The project was developed using Python 3.9.12. The required packages can be installed using two methods:

  • Using conda by creating a new environment with the environment.yml file (recommended).
  • Using pip by installing the required packages from the requirements.txt file.

For the conda method, execute the following command:

conda env create -f environment.yml

This will create a new environment called exomoons with the required packages.

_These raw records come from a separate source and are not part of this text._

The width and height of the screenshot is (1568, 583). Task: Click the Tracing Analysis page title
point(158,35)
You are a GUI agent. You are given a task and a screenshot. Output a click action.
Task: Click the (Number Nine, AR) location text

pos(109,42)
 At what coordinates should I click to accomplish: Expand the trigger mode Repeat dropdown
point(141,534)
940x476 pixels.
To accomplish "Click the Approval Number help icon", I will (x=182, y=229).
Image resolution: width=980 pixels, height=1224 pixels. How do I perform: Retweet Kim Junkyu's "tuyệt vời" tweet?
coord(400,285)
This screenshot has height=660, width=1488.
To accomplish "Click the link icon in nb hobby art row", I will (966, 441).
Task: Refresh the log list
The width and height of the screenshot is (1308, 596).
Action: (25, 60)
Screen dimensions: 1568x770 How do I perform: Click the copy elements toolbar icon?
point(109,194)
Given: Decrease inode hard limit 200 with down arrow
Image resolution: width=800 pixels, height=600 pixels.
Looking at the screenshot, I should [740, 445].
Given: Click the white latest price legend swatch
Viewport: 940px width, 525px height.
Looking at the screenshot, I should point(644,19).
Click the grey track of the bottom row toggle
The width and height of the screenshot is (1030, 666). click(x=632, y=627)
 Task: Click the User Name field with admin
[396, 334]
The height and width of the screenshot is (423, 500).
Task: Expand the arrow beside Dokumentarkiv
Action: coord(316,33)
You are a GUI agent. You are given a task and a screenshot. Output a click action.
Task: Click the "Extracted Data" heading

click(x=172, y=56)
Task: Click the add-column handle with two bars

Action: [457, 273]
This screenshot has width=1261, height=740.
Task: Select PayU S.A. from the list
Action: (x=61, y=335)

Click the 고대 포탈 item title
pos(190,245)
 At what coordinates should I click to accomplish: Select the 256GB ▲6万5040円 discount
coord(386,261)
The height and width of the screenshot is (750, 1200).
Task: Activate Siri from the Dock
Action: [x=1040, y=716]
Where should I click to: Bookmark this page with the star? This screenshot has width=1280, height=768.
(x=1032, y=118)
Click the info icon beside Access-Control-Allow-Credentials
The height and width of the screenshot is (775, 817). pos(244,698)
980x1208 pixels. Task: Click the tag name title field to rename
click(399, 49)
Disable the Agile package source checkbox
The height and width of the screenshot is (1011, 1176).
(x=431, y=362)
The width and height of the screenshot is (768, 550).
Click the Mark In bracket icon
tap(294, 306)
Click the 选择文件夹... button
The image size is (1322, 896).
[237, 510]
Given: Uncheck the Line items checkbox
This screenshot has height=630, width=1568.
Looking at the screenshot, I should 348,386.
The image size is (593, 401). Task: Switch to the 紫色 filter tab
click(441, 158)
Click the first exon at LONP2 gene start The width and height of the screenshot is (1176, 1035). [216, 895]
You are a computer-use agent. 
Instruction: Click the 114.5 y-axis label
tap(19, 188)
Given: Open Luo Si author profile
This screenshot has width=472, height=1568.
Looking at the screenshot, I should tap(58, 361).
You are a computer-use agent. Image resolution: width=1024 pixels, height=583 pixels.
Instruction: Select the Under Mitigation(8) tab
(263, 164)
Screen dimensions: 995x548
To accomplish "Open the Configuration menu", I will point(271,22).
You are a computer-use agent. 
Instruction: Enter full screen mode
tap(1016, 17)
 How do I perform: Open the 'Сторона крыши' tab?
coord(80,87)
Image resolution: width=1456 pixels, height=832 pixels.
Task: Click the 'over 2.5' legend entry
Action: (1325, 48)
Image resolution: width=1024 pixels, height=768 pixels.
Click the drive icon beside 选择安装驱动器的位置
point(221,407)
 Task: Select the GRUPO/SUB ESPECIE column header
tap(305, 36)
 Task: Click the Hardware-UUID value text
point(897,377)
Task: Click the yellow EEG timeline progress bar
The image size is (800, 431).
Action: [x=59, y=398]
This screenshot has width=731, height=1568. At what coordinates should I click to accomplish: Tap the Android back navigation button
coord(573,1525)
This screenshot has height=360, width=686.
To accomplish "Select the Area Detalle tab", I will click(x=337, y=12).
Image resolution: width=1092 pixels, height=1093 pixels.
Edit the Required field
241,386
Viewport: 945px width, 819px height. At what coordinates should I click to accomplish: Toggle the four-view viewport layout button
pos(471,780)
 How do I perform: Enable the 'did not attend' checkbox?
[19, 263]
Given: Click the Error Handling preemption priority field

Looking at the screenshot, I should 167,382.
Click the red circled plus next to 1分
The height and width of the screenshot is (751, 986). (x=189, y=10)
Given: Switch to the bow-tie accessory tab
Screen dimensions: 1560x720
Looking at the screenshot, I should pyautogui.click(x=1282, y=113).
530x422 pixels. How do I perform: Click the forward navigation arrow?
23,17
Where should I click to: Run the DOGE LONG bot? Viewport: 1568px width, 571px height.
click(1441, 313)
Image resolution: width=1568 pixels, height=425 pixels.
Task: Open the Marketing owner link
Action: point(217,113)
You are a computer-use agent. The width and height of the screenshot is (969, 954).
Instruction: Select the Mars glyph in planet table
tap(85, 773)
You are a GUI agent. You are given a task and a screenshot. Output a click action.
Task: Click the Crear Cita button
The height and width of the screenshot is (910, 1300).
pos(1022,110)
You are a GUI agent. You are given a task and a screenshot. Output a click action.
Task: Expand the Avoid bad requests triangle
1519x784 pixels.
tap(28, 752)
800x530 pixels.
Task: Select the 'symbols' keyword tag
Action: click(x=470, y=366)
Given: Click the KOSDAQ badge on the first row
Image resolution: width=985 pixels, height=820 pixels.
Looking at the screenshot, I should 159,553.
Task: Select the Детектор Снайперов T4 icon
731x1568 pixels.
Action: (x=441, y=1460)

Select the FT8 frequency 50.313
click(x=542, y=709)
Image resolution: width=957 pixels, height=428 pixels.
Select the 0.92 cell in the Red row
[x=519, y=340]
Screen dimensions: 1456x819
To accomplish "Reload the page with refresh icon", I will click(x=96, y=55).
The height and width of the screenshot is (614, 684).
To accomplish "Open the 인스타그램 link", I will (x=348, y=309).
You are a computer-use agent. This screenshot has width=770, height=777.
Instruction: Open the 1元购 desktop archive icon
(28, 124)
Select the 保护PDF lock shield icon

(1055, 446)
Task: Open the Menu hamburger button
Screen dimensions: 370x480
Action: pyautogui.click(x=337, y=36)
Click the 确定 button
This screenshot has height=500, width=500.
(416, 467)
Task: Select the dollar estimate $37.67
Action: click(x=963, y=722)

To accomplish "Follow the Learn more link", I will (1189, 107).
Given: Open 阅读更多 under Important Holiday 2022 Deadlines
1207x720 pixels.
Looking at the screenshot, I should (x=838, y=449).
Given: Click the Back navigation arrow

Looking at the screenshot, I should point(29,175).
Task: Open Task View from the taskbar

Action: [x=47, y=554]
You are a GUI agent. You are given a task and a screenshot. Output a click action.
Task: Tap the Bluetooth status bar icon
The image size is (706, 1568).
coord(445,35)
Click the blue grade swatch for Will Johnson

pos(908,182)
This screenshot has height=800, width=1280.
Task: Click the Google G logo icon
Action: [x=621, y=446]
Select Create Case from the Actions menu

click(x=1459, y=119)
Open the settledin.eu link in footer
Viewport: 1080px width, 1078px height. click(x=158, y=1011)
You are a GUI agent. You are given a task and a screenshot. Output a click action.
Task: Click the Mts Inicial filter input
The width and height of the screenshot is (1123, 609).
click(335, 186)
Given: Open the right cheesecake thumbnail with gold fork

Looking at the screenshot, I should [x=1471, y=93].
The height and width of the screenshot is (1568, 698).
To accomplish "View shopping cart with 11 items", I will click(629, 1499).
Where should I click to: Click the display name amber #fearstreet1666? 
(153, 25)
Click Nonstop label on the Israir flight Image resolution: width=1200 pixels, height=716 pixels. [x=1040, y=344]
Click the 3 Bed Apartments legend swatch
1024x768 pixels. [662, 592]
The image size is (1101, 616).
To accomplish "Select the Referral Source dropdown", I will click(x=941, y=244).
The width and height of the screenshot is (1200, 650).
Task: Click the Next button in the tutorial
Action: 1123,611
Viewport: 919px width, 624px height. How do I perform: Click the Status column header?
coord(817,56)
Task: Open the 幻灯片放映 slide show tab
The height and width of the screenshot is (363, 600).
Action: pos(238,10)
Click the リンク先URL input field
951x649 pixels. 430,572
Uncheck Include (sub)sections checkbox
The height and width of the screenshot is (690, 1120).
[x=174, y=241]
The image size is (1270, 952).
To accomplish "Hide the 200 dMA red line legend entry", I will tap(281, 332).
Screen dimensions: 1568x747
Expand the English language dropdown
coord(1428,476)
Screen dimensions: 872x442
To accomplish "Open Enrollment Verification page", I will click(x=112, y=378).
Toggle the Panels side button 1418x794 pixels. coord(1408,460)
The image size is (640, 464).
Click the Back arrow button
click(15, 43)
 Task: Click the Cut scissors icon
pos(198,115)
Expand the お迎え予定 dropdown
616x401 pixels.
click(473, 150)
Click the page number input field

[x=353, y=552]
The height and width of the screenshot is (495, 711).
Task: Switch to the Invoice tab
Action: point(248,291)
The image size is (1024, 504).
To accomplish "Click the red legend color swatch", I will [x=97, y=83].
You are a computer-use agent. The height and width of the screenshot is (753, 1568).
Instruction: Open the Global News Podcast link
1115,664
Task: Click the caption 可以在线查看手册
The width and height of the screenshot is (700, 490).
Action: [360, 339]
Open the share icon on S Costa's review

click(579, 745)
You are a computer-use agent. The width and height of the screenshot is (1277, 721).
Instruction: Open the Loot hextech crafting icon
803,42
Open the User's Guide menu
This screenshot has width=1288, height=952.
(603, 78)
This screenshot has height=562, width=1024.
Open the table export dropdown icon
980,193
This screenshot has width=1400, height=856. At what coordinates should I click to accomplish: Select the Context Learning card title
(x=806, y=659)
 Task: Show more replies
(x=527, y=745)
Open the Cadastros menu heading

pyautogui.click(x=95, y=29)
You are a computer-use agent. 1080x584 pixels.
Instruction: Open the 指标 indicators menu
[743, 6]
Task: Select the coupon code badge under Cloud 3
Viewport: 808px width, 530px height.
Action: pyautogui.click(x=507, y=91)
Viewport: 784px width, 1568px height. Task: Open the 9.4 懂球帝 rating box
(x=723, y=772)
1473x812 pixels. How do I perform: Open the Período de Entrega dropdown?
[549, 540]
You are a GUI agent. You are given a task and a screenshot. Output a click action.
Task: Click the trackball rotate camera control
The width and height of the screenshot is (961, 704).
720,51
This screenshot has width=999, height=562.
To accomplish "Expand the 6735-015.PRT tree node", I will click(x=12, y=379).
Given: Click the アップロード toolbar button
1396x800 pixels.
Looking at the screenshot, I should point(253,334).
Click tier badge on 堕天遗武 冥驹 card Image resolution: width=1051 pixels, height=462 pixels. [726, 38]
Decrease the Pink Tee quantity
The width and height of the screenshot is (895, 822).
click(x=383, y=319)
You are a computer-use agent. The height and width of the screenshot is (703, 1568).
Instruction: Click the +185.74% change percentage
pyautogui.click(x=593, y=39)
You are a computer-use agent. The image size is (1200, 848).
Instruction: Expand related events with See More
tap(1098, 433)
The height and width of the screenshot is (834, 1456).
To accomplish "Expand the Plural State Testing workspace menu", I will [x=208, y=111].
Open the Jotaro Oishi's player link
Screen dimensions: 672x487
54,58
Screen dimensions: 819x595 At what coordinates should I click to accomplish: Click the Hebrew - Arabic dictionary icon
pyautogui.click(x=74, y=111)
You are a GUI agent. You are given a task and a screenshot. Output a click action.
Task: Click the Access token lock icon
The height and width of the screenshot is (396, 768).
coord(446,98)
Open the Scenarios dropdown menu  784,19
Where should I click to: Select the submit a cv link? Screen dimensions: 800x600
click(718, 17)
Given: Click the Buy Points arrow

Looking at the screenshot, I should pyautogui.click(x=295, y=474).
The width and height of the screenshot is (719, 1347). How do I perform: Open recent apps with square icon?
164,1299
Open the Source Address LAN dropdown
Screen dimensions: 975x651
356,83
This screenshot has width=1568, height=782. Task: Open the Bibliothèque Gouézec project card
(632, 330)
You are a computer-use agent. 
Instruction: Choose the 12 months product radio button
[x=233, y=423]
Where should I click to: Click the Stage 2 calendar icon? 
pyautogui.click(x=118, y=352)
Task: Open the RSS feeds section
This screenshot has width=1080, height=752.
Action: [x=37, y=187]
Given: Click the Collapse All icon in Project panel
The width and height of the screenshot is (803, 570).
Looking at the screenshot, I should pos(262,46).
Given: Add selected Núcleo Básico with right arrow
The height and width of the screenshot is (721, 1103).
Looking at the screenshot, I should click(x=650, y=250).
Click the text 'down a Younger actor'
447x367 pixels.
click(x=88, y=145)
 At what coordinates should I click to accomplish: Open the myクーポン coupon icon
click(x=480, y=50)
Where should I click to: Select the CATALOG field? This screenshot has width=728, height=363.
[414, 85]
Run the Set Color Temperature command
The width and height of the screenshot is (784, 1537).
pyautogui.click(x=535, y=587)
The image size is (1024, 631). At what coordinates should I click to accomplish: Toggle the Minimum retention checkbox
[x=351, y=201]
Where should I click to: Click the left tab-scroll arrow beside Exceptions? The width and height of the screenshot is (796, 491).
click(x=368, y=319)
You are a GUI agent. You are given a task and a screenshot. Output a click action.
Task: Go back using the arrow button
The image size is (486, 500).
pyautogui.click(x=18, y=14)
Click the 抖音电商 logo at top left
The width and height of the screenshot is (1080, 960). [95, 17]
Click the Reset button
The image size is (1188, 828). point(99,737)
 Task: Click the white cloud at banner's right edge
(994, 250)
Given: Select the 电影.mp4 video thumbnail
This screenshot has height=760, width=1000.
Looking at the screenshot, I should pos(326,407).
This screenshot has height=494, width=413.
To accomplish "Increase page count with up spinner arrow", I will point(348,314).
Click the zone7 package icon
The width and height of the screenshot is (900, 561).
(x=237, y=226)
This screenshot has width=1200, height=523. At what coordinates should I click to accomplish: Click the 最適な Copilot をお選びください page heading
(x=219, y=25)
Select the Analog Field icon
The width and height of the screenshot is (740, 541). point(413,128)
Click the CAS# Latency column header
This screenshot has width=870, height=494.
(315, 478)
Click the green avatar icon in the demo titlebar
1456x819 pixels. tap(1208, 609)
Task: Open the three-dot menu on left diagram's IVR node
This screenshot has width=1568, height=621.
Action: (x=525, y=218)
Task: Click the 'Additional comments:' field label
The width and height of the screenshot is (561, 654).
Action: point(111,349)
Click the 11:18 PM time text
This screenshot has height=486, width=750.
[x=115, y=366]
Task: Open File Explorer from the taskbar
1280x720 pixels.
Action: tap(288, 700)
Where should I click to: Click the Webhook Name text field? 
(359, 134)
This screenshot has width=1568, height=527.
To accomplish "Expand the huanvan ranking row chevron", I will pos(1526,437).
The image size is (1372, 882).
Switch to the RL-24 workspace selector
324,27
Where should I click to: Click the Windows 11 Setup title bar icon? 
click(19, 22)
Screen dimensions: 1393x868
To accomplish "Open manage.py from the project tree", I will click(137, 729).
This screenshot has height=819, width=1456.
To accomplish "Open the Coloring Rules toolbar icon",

For the pip method, execute the following command:

pip install -r requirements.txt

This will install the required packages in the current environment. Be careful as this might affect the packages in your current environment, or there might be conflicts with the versions of the packages.

How to run the code

The code can be run using the following command:

python <script_name>.py

where <script_name> is the name of the Python script you want to run. The scripts are standalone and do not require any input arguments. The scripts are designed to be run in the they are listed in the Files section, however, they can be run in any order as the required data is provided in the directories.

Results

Here are some of the results from the project. For a detailed description of the results, please visit the project's page.

Simulated Spectrum
Simulated Spectrum for Beta Pictoris b. You can see the orginal, rebinned, and convolved spectra.

Bayesian Radial Velocity
Radial velocity signal for Beta Pictoris b with a simulated exomoon. The blue line represents the posterior

Bayesian Corner Plot
Corner plot of the posterior distribution for the period and eccentricity of the simulated exomoon

Contour Plot
Contour plot of the Radial Velocities on a grid of Period and Mass of potential exomoons around Beta Pictoris b. With the blue crosses representing the detection limits for our method and the two spots showing the mass and period of two exomoon candidates around other exoplanets as a comparison

Spots
Spot creation using the starry package.

Radial Velocities Fit
Real radial velocity data for Beta Pictoris b fitted with a sinusoidal function.

Periods Fit
Estimating the number of spots required to account for the periodicity in the radial velocity data.

License

This project is licensed under the MIT License. See the LICENSE file for details.

Acknowledgments

I would like to thank Dr. Matthew Kenworthy for his guidance and support throughout the project.